VIT(视觉Transformer)
由于今天研究了一下SegFormer(分割任务Transformer模型),顺带就总结一下Vision Transformer,话不多说。直接上链接。
vit项目链接:视觉Transformer (ViT) - Hugging Face 机器学习平台
vit论文地址:[2010.11929] An Image is Worth 16x16 Words: Transformers for Image Recognition at Scale
Vision Transformer 网络结构图
核心思想
-
图像分块(Patching)
- 将输入图像分割为固定大小的块(如 16x16 像素),每个块被视为一个“视觉 token”。

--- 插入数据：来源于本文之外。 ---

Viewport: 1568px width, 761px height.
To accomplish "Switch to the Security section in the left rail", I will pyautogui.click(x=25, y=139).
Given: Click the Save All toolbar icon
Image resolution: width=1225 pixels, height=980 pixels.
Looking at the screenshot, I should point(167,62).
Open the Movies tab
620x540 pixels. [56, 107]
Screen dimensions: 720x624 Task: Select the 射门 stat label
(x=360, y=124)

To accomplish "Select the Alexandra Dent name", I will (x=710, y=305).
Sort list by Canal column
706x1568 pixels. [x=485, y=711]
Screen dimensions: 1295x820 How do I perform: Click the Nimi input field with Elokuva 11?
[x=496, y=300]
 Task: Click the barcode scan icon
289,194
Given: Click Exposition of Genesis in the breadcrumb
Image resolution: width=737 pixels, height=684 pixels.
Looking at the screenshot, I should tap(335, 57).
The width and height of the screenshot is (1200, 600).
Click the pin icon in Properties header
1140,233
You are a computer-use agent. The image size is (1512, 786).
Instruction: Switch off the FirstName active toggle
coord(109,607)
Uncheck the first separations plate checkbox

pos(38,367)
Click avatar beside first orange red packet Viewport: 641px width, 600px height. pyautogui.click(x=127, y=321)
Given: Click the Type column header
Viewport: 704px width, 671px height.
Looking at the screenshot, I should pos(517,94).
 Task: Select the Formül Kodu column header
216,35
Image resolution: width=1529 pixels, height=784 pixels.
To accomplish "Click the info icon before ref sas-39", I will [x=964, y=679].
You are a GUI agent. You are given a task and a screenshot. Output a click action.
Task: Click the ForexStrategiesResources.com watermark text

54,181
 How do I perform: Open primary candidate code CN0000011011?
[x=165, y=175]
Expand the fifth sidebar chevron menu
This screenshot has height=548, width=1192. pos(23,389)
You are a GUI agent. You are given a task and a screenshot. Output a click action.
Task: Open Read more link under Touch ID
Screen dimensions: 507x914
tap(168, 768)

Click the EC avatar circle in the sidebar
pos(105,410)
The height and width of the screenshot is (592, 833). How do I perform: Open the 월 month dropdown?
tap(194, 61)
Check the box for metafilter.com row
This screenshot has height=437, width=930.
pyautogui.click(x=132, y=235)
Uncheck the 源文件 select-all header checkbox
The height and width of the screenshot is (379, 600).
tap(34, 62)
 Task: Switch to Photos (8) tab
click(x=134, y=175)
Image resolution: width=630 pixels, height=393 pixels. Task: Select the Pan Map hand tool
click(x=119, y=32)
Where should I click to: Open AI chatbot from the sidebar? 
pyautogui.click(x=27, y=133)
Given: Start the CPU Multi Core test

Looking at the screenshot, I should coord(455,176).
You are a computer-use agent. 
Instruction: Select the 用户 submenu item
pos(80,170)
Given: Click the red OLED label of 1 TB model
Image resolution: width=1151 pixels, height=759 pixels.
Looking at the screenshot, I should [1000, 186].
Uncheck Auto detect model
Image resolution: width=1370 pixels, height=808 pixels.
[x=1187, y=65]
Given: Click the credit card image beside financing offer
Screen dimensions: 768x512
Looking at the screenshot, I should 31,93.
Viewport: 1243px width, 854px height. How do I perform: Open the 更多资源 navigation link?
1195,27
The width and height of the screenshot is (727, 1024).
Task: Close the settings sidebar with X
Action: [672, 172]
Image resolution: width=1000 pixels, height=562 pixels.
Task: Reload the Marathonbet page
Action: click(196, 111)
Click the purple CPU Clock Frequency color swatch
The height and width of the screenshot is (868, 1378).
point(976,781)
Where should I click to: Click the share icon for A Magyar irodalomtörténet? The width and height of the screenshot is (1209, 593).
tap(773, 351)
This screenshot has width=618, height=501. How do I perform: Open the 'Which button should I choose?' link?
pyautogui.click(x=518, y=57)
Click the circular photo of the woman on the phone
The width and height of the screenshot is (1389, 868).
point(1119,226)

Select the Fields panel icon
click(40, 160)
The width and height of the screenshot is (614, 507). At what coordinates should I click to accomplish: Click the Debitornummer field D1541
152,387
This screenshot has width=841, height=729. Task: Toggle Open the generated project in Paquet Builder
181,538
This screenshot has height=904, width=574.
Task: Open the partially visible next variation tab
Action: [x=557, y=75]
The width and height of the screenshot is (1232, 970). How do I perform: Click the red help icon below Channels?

- 例如:224x224 的图像被分割为 14x14=196 个块。
-
线性嵌入(Linear Embedding)
- 将每个图像块展平为一维向量,并通过线性变换(类似全连接层)映射到低维特征空间,得到 Patch Embeddings。
-
位置编码(Positional Encoding)
- 为每个块添加可学习的位置编码,以保留图像的空间信息(Transformer 本身不感知位置)。
-
Transformer 编码器
- 将 Patch Embeddings 和位置编码组成的序列输入标准 Transformer 编码器。
- 通过 多头自注意力机制(Multi-Head Self-Attention) 捕捉图像块之间的全局依赖关系。
-
分类输出
- 使用特殊的 [CLS] 标记(类似 NLP 中的 [CLS])聚合全局信息,最终通过全连接层进行分类。
ViT 小tips:
1,核心思路是将图像特征提取成为强语义特征所以这个切分的patch数很重要)(切不好很可能网络效果很差)。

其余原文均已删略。